__EXERCISE REQUIREMENTS__. Starting at the line that has "Select the PayPal" and ending after the line that has "(x=1161, y=334)", give these lines again with "PayPal" switched to "Stripe" and nothing else changed.

[Data on finding visible targets]

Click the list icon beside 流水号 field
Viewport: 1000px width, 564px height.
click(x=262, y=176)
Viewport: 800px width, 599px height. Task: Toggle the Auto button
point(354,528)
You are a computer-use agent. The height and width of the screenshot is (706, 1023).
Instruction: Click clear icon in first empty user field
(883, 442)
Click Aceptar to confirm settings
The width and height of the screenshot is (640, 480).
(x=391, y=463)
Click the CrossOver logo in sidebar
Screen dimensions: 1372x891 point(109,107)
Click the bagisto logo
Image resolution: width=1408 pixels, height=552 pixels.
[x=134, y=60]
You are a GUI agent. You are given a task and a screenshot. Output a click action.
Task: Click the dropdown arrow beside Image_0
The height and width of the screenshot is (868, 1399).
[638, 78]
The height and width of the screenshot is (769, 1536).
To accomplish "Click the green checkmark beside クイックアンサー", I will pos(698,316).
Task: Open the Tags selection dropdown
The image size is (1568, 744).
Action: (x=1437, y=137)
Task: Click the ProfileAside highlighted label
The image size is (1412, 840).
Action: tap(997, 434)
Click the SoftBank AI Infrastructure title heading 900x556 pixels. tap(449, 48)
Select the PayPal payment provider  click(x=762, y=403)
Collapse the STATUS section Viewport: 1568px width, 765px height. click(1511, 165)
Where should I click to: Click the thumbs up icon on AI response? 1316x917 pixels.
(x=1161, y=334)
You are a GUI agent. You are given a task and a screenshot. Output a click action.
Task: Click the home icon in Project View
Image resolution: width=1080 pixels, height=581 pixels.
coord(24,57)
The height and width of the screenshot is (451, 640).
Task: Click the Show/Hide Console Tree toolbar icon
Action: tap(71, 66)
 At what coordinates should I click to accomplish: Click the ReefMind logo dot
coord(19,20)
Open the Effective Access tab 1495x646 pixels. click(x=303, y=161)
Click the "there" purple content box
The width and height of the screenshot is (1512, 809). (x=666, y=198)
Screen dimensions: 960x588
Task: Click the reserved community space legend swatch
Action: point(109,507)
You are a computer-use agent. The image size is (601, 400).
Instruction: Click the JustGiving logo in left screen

__ANSWER TO THE PROBLEM__.
Select the Stripe payment provider  click(x=762, y=403)
Collapse the STATUS section Viewport: 1568px width, 765px height. click(1511, 165)
Where should I click to: Click the thumbs up icon on AI response? 1316x917 pixels.
(x=1161, y=334)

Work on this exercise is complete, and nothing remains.